Si on veut parler de "société" il ne peut pas être question d'une opposition "haves" vs. "have-nots" (munis vs. démunis), sauf dans la mesure où l'accès à l'information est plus ou moins libre ou limité d'un point de vue technologique ou économique, voire politique. Par exemple, l'accès à l'information en ligne est plus libre au Canada qu'en France, plus libre en France qu'en Algérie, etc. Internet est potentiellement un moyen pour que chacun puisse s'approprier son propre contrôle de l'information, qui n'est plus diffusée par les seuls canaux dirigistes, comme l'Edition ou l'Université, entre autres.
= Quel est votre meilleur souvenir lié à l'internet?
Une lettre que j'ai reçue par courriel à propos de mon site sur le Dictionnaire de l'Académie française. Je la cite intégralement:
"Sujet: 'Bravo! mais encore un effort' / Bonjour, Je m'appelle Sophie, j'ai 10 ans, et je suis contente de trouver un dictionnaire sur internet. Mais je voudrais tout trouver, j'ai un exposé à faire sur la Fête du travail (1er mai) et ma requête n'a pas abouti… L'on voudrait tout trouver… Merci encore. Sophie"

### Consigne
Poursuivez le texte sur l'accès à l'information en ligne en reprenant juste après sa dernière phrase.

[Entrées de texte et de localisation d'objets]
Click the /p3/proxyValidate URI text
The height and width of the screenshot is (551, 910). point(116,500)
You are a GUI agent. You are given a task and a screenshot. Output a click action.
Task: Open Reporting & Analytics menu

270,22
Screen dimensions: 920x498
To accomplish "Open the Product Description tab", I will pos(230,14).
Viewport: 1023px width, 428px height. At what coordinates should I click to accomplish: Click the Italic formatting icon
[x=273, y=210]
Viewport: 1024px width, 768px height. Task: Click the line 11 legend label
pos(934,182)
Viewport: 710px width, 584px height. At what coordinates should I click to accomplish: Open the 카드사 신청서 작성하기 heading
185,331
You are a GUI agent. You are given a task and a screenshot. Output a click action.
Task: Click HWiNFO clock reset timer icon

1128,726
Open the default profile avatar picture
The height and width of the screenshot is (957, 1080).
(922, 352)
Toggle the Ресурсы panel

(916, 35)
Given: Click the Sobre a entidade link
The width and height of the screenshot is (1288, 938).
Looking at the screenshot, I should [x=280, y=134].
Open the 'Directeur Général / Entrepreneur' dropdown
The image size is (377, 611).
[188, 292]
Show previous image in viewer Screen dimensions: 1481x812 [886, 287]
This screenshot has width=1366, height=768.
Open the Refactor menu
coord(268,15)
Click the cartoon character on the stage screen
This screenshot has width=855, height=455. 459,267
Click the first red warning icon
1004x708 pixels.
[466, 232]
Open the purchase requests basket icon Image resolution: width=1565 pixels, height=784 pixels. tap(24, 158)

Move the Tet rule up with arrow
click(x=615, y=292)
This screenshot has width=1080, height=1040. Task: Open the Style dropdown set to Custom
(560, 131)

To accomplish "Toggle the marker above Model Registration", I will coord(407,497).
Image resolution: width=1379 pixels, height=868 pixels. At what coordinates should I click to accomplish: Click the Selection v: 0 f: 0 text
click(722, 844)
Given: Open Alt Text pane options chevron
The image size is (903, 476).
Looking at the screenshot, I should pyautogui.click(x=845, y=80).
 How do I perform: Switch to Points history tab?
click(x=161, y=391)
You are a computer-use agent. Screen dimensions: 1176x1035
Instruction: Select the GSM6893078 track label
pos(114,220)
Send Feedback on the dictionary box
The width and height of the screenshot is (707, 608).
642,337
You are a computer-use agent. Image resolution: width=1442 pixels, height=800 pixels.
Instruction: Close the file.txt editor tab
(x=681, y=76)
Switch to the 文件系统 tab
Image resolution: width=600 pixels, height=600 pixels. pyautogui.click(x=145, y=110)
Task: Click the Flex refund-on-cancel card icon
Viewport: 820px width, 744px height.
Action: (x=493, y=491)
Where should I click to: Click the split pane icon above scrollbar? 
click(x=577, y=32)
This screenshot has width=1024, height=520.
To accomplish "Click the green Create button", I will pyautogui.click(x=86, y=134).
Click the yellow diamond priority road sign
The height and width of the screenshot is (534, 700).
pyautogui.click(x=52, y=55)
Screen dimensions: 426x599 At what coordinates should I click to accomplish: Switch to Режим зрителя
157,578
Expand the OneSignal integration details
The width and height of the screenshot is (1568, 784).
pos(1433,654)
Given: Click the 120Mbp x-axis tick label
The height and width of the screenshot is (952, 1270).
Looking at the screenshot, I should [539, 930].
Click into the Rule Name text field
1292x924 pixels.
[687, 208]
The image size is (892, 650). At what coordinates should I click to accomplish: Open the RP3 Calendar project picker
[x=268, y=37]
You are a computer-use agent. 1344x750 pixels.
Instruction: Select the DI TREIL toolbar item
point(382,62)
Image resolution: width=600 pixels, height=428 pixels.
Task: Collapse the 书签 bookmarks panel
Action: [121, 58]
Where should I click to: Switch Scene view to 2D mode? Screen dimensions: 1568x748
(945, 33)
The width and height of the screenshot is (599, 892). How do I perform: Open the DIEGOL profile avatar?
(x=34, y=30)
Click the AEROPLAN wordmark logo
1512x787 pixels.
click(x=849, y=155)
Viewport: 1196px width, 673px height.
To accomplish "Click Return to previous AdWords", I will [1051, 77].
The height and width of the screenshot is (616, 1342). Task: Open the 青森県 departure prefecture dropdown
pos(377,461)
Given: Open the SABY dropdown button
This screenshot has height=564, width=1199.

### Résultat final
= Et votre pire souvenir?
Voyons… (j'ai tendance à évacuer les mauvais souvenirs). Je pense ne pas avoir vraiment de "pire souvenir" en fait. Disons plutôt quelques déceptions quand je donne à X, Y et Z (et à d'autres) et que X, Y et Z ne donnent rien en retour. Je connais pas mal de "chercheurs" carriéristes. Stoïque et un peu cynique, j'observe d'un oeil désabusé, mais quand même dégoûté, le détournement mercantile de matériaux créés en premier lieu dans le but de les mettre librement en ligne (un cas particulier est documenté sur le site du projet d'informatisation du Dictionnaire de l'Académie française). La nature humaine est partout la même: la soif de pouvoir chez certains vs. le partage et le pouvoir individuel.
*Entretien du 15 mai 2001
= Quoi de neuf depuis notre dernier entretien?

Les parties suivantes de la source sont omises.